- **COMPITO DA SVOLGERE**
Riporta per intero e senza alcuna modifica il brano sull'indagine per contrabbando di tabacco.

- **BRANO FORNITO**
L’indagine è stata avviata nel maggio del 2020, a seguito del sequestro di 42 tonnellate di tabacco, di provenienza estera, del valore di circa 8 milioni di euro, e di macchinari per la lavorazione del tabacco e il confezionamento di pacchetti di sigarette.
I successivi sviluppi investigativi avevano condotto nell’estate del 2020 a un arresto per usura; al rinvenimento di una bomba a mano di fabbricazione jugoslava, di una pistola Glock cal. 9×21 (provento di furto), di una pistola cal. 22LR clandestina (priva di matricola); all’esecuzione di una ordinanza di custodia cautelare in carcere, emessa dal GIP di Brescia, nei confronti di due persone responsabili di acquisto, trasporto e detenzione di 57 tonnellate di tabacco lavorato estero di contrabbando, della produzione di sigarette e della contraffazione di marchi, di evasione fiscale per circa 600 mila euro, di detenzione e porto di armi clandestine e da guerra; all’esecuzione in Slovenia, dopo l’emissione di un mandato di arresto europeo, dell’ordinanza in carcere nei confronti di una terza persona; al rinvenimento di una bomba a mano.
Le indagini sono state condotte anche all’estero con la collaborazione del Servizio per la Cooperazione Internazionale di Polizia della DCPC (Direzione Centrale Della Polizia Criminale), di Europol e di Eurojust.

Materiale per la ricerca di elementi:
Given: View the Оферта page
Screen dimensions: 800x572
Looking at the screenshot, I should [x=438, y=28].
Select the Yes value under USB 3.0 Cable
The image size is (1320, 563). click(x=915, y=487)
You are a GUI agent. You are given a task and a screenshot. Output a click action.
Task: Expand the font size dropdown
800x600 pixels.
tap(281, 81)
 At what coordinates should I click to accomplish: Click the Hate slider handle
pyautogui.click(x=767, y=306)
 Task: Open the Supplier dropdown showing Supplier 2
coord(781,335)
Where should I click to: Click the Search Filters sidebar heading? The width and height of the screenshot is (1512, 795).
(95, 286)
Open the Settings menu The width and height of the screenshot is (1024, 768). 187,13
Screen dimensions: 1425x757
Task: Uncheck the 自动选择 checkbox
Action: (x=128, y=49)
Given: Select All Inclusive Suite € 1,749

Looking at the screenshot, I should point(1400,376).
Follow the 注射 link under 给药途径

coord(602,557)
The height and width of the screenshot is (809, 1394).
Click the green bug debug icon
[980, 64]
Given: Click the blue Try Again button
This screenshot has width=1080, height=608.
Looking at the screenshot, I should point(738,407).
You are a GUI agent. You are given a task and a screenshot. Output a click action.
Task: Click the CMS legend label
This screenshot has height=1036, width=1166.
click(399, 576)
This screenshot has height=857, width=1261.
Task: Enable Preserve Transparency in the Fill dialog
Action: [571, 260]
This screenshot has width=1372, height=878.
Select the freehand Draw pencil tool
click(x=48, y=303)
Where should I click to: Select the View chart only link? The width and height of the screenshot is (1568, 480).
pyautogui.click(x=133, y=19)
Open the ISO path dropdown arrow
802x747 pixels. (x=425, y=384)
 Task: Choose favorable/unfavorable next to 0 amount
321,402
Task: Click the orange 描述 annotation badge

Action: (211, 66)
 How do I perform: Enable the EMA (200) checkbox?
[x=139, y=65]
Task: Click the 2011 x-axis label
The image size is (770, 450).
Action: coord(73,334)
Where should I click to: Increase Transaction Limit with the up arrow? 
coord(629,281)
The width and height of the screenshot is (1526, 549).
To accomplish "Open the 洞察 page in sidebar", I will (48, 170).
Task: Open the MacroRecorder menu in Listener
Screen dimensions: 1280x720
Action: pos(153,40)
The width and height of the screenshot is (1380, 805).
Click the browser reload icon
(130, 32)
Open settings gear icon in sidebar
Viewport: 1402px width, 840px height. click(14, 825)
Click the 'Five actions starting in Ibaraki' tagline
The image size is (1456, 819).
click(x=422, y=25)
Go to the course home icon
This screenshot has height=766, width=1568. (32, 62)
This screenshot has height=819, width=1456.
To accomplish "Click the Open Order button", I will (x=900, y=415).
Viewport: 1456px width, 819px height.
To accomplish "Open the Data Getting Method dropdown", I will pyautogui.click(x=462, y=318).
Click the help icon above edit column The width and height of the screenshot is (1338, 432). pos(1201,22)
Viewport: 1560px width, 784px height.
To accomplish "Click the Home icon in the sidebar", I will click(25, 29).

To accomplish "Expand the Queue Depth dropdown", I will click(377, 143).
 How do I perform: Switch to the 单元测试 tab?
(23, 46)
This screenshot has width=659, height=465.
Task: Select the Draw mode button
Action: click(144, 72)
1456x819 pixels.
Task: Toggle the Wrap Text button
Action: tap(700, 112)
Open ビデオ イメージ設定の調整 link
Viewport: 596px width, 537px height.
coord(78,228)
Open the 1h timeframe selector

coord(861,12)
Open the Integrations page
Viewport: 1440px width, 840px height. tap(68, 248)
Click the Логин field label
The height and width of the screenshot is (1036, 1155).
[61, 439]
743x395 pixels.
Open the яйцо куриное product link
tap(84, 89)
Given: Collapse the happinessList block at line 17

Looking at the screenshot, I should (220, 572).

- **SOLUZIONE DEL COMPITO**
L’indagine è stata avviata nel maggio del 2020, a seguito del sequestro di 42 tonnellate di tabacco, di provenienza estera, del valore di circa 8 milioni di euro, e di macchinari per la lavorazione del tabacco e il confezionamento di pacchetti di sigarette.
I successivi sviluppi investigativi avevano condotto nell’estate del 2020 a un arresto per usura; al rinvenimento di una bomba a mano di fabbricazione jugoslava, di una pistola Glock cal. 9×21 (provento di furto), di una pistola cal. 22LR clandestina (priva di matricola); all’esecuzione di una ordinanza di custodia cautelare in carcere, emessa dal GIP di Brescia, nei confronti di due persone responsabili di acquisto, trasporto e detenzione di 57 tonnellate di tabacco lavorato estero di contrabbando, della produzione di sigarette e della contraffazione di marchi, di evasione fiscale per circa 600 mila euro, di detenzione e porto di armi clandestine e da guerra; all’esecuzione in Slovenia, dopo l’emissione di un mandato di arresto europeo, dell’ordinanza in carcere nei confronti di una terza persona; al rinvenimento di una bomba a mano.
Le indagini sono state condotte anche all’estero con la collaborazione del Servizio per la Cooperazione Internazionale di Polizia della DCPC (Direzione Centrale Della Polizia Criminale), di Europol e di Eurojust.